La casa está en la calle Fuego 144 y fue el hogar de García Márquez junto a su esposa, Mercedes Barcha, desde 1975 hasta la muerte del escritor en 2014. En 2021, el espacio fue transformado en centro literario, con la venta de objetos personales y memorabilia, según la página oficial del gobierno de Ciudad de México.

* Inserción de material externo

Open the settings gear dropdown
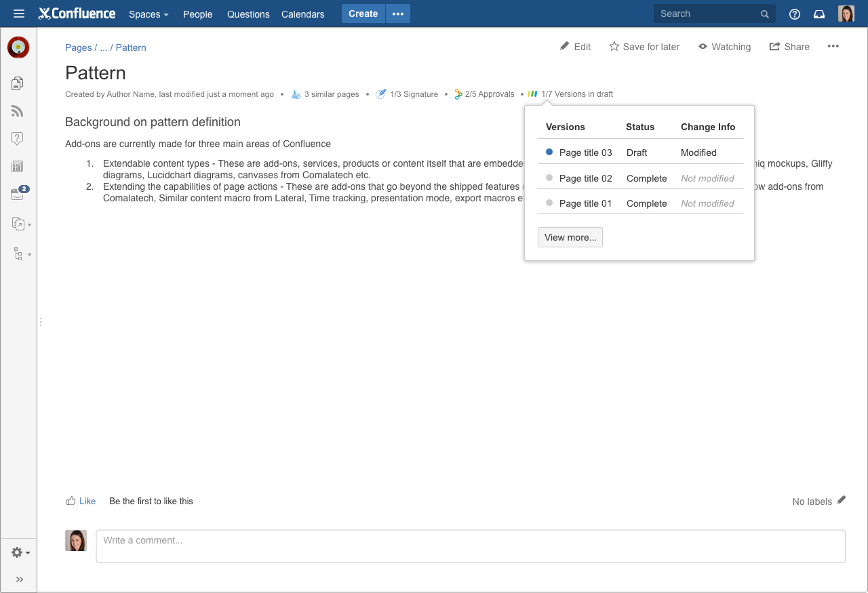 [20, 553]
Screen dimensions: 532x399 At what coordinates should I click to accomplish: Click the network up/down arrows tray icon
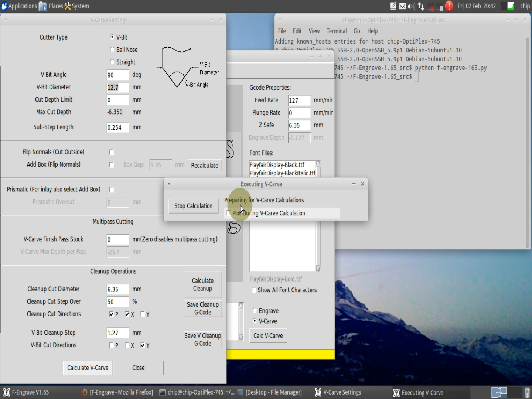click(x=421, y=6)
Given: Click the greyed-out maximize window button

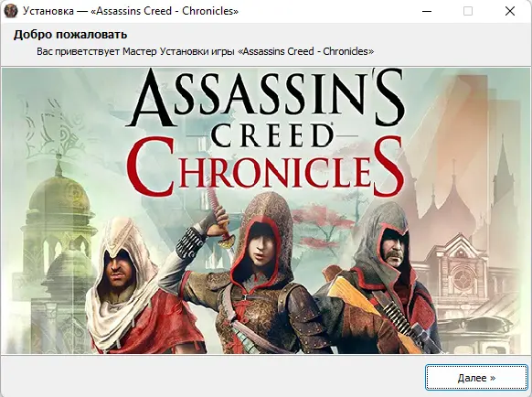Looking at the screenshot, I should [x=468, y=11].
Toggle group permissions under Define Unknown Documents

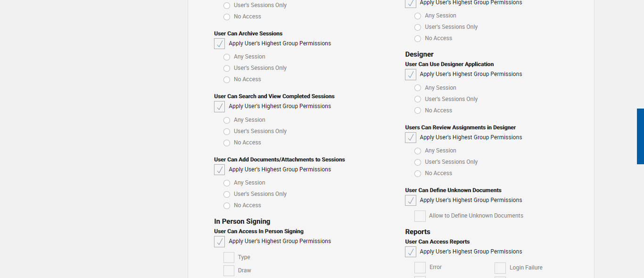[x=411, y=201]
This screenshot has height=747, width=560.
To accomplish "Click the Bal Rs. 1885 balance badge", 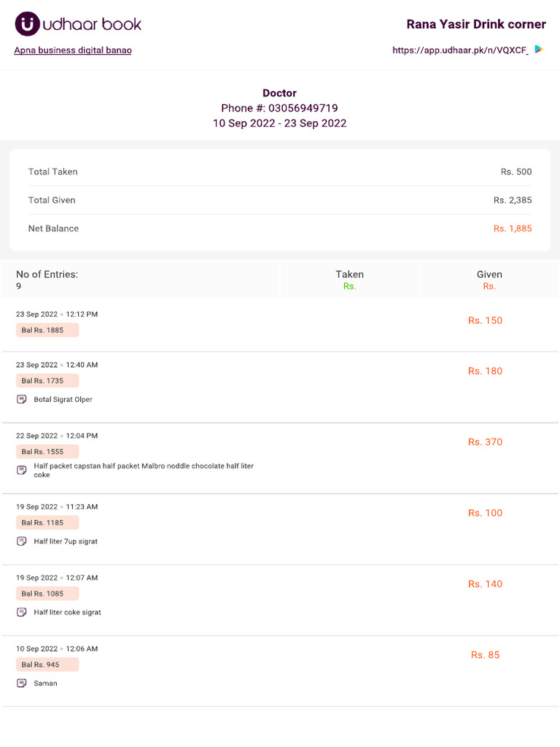I will 47,330.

Mientras estuvo abierta, el público podía recorrer muebles, cuadros, fotografías, libros y otros objetos del autor. También se podía ver el estudio del fondo del jardín, donde se conservaba la mesa en la que escribió obras como Crónica de una muerte anunciada, El amor en los tiempos del cólera y Vivir para contarla.
Para quienes siguen la obra de Gabo, el cierre pega fuerte: no solo era una visita cultural, también era una forma de acercarse al lugar donde recibió, en 1982, la noticia de que había ganado el Premio Nobel de Literatura. Además, su vínculo con México fue muy fuerte: en esa misma capital escribió Cien años de soledad entre 1965 y 1967, en otra casa ubicada a unos quince minutos de su última residencia.
En un discurso del 22 de octubre de 1982, al recibir la Orden del Águila Azteca, el escritor definió a México como “otra patria distinta” que se le había dado “sin condiciones”. Ese lazo, que marcó gran parte de su vida y su obra, ahora queda un poco más lejos para el público que ya no podrá entrar a la casa.